EXCERPTED RECORDS ->
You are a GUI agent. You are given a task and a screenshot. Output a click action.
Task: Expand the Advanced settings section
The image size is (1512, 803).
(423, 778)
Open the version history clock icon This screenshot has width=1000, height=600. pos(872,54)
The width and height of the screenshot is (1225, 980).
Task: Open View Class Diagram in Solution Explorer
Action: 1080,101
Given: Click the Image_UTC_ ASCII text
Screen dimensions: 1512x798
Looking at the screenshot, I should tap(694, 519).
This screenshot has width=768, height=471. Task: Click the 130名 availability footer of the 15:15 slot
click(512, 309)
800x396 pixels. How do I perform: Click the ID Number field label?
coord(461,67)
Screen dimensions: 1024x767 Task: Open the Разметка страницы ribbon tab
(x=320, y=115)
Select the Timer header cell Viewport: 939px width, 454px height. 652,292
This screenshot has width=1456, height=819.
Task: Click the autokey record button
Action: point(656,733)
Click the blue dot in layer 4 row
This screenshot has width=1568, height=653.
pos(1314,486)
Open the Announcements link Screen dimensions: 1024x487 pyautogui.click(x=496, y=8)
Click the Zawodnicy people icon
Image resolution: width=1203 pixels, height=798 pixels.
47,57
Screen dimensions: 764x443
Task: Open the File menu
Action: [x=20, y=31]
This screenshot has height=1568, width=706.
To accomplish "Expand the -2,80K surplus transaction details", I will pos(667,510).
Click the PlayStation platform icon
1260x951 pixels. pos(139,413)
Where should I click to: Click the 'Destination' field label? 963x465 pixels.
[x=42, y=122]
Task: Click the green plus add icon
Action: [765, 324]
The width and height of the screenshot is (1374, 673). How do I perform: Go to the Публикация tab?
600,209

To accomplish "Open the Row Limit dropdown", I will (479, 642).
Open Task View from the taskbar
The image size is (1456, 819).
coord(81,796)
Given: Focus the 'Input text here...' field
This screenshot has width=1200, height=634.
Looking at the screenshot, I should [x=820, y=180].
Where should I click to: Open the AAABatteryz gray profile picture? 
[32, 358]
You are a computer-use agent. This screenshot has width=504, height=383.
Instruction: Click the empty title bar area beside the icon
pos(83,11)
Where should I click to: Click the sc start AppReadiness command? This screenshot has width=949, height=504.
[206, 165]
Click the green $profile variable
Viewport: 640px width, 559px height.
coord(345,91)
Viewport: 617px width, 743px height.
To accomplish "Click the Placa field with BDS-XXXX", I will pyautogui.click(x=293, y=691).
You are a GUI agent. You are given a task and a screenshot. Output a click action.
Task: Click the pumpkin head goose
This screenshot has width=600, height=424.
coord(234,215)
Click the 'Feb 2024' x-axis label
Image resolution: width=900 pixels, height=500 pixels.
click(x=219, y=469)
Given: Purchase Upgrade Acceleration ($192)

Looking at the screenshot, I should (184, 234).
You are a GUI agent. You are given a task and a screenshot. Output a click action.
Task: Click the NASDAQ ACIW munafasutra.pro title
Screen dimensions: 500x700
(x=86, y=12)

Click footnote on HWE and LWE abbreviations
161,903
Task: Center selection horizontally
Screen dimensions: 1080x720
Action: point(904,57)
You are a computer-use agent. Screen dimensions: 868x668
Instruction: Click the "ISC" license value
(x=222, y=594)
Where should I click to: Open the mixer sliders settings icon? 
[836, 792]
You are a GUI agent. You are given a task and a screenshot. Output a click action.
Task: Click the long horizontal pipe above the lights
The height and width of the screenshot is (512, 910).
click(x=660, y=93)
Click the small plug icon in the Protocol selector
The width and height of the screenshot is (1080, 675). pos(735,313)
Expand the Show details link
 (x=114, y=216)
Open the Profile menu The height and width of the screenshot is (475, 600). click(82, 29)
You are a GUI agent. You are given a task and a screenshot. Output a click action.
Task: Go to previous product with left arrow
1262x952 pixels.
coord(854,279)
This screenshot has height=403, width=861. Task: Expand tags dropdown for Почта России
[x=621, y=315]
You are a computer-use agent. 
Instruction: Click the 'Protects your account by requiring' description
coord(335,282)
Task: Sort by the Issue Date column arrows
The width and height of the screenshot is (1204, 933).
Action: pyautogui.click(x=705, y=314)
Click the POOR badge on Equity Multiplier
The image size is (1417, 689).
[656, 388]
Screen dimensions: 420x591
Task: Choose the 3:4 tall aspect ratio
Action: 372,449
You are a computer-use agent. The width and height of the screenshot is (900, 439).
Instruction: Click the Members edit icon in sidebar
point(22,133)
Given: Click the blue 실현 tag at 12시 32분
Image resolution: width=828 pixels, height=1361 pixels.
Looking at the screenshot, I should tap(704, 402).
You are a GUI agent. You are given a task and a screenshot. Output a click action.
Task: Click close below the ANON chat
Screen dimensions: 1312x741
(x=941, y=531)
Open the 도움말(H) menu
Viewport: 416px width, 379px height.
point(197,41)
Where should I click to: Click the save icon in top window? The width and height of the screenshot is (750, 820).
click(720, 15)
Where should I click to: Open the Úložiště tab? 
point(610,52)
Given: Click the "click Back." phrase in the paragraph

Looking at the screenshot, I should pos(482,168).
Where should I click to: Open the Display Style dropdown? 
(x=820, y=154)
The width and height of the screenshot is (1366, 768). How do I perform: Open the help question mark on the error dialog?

TASK PROMPT -> Present every line of the records above as a numbered list, and leave out the blank lines.

THE OUTPUT ->
1. You are a GUI agent. You are given a task and a screenshot. Output a click action.
2. Task: Expand the Advanced settings section
3. The image size is (1512, 803).
4. (423, 778)
5. Open the version history clock icon This screenshot has width=1000, height=600. pos(872,54)
6. The width and height of the screenshot is (1225, 980).
7. Task: Open View Class Diagram in Solution Explorer
8. Action: 1080,101
9. Given: Click the Image_UTC_ ASCII text
10. Screen dimensions: 1512x798
11. Looking at the screenshot, I should tap(694, 519).
12. This screenshot has width=768, height=471. Task: Click the 130名 availability footer of the 15:15 slot
13. click(512, 309)
14. 800x396 pixels. How do I perform: Click the ID Number field label?
15. coord(461,67)
16. Screen dimensions: 1024x767 Task: Open the Разметка страницы ribbon tab
17. (x=320, y=115)
18. Select the Timer header cell Viewport: 939px width, 454px height. 652,292
19. This screenshot has width=1456, height=819.
20. Task: Click the autokey record button
21. Action: point(656,733)
22. Click the blue dot in layer 4 row
23. This screenshot has width=1568, height=653.
24. pos(1314,486)
25. Open the Announcements link Screen dimensions: 1024x487 pyautogui.click(x=496, y=8)
26. Click the Zawodnicy people icon
27. Image resolution: width=1203 pixels, height=798 pixels.
28. 47,57
29. Screen dimensions: 764x443
30. Task: Open the File menu
31. Action: [x=20, y=31]
32. This screenshot has height=1568, width=706.
33. To accomplish "Expand the -2,80K surplus transaction details", I will pos(667,510).
34. Click the PlayStation platform icon
35. 1260x951 pixels. pos(139,413)
36. Where should I click to: Click the 'Destination' field label? 963x465 pixels.
37. [x=42, y=122]
38. Task: Click the green plus add icon
39. Action: [765, 324]
40. The width and height of the screenshot is (1374, 673). How do I perform: Go to the Публикация tab?
41. 600,209
42. To accomplish "Open the Row Limit dropdown", I will (479, 642).
43. Open Task View from the taskbar
44. The image size is (1456, 819).
45. coord(81,796)
46. Given: Focus the 'Input text here...' field
47. This screenshot has width=1200, height=634.
48. Looking at the screenshot, I should [x=820, y=180].
49. Where should I click to: Open the AAABatteryz gray profile picture? 
50. [32, 358]
51. You are a computer-use agent. This screenshot has width=504, height=383.
52. Instruction: Click the empty title bar area beside the icon
53. pos(83,11)
54. Where should I click to: Click the sc start AppReadiness command? This screenshot has width=949, height=504.
55. [206, 165]
56. Click the green $profile variable
57. Viewport: 640px width, 559px height.
58. coord(345,91)
59. Viewport: 617px width, 743px height.
60. To accomplish "Click the Placa field with BDS-XXXX", I will pyautogui.click(x=293, y=691).
61. You are a GUI agent. You are given a task and a screenshot. Output a click action.
62. Task: Click the pumpkin head goose
63. This screenshot has width=600, height=424.
64. coord(234,215)
65. Click the 'Feb 2024' x-axis label
66. Image resolution: width=900 pixels, height=500 pixels.
67. click(x=219, y=469)
68. Given: Purchase Upgrade Acceleration ($192)
69. Looking at the screenshot, I should (184, 234).
70. You are a GUI agent. You are given a task and a screenshot. Output a click action.
71. Task: Click the NASDAQ ACIW munafasutra.pro title
72. Screen dimensions: 500x700
73. (x=86, y=12)
74. Click footnote on HWE and LWE abbreviations
75. 161,903
76. Task: Center selection horizontally
77. Screen dimensions: 1080x720
78. Action: point(904,57)
79. You are a computer-use agent. Screen dimensions: 868x668
80. Instruction: Click the "ISC" license value
81. (x=222, y=594)
82. Where should I click to: Open the mixer sliders settings icon? 
83. [836, 792]
84. You are a GUI agent. You are given a task and a screenshot. Output a click action.
85. Task: Click the long horizontal pipe above the lights
86. The height and width of the screenshot is (512, 910).
87. click(x=660, y=93)
88. Click the small plug icon in the Protocol selector
89. The width and height of the screenshot is (1080, 675). pos(735,313)
90. Expand the Show details link
91.  (x=114, y=216)
92. Open the Profile menu The height and width of the screenshot is (475, 600). click(82, 29)
93. You are a GUI agent. You are given a task and a screenshot. Output a click action.
94. Task: Go to previous product with left arrow
95. 1262x952 pixels.
96. coord(854,279)
97. This screenshot has height=403, width=861. Task: Expand tags dropdown for Почта России
98. [x=621, y=315]
99. You are a computer-use agent. 
100. Instruction: Click the 'Protects your account by requiring' description
101. coord(335,282)
102. Task: Sort by the Issue Date column arrows
103. The width and height of the screenshot is (1204, 933).
104. Action: pyautogui.click(x=705, y=314)
105. Click the POOR badge on Equity Multiplier
106. The image size is (1417, 689).
107. [656, 388]
108. Screen dimensions: 420x591
109. Task: Choose the 3:4 tall aspect ratio
110. Action: 372,449
111. You are a computer-use agent. The width and height of the screenshot is (900, 439).
112. Instruction: Click the Members edit icon in sidebar
113. point(22,133)
114. Given: Click the blue 실현 tag at 12시 32분
115. Image resolution: width=828 pixels, height=1361 pixels.
116. Looking at the screenshot, I should tap(704, 402).
117. You are a GUI agent. You are given a task and a screenshot. Output a click action.
118. Task: Click close below the ANON chat
119. Screen dimensions: 1312x741
120. (x=941, y=531)
121. Open the 도움말(H) menu
122. Viewport: 416px width, 379px height.
123. point(197,41)
124. Where should I click to: Click the save icon in top window? The width and height of the screenshot is (750, 820).
125. click(720, 15)
126. Where should I click to: Open the Úložiště tab? 
127. point(610,52)
128. Given: Click the "click Back." phrase in the paragraph
129. Looking at the screenshot, I should pos(482,168).
130. Where should I click to: Open the Display Style dropdown? 
131. (x=820, y=154)
132. The width and height of the screenshot is (1366, 768). How do I perform: Open the help question mark on the error dialog?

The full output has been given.